▸ Problem to solve:
Only lines containing the string "computer" belong in the answer; copy all of them from the entries.

Data for the task Start Marker

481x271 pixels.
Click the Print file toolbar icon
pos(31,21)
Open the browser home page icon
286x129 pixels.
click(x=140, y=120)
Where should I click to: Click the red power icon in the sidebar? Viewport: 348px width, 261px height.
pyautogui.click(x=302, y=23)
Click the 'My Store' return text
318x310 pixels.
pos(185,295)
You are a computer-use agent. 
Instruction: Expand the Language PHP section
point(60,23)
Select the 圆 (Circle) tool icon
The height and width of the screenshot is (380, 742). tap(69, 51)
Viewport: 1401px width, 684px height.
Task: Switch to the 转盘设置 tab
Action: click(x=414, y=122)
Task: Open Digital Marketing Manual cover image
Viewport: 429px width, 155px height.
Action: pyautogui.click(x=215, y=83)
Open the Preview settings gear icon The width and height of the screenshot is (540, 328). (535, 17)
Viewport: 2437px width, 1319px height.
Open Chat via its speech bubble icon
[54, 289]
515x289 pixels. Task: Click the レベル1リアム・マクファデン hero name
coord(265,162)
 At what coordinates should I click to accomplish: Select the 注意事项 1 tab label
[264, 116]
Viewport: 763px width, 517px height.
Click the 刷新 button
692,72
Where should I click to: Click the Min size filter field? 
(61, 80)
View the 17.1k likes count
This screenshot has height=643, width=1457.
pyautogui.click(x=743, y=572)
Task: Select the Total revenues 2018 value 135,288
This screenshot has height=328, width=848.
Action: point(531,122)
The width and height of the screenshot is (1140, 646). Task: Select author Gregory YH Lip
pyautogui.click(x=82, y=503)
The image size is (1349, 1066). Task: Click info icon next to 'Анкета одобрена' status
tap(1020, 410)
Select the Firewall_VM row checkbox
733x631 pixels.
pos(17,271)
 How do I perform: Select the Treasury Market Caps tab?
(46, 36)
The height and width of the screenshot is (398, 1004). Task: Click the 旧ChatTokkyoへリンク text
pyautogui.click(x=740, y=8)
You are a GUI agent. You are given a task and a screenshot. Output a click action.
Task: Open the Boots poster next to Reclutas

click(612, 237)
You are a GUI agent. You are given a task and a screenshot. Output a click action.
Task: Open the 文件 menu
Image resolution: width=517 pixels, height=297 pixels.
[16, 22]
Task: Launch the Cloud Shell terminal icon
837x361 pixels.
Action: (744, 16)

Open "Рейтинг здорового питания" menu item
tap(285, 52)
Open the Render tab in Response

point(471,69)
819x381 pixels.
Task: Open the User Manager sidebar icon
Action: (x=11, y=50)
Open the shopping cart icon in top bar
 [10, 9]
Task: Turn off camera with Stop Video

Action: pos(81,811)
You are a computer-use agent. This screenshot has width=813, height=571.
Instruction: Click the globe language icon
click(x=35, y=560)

Data for the task End Marker

▸ Response to this exercise:
You are a computer-use agent. 
You are a computer-use agent. This screenshot has width=813, height=571.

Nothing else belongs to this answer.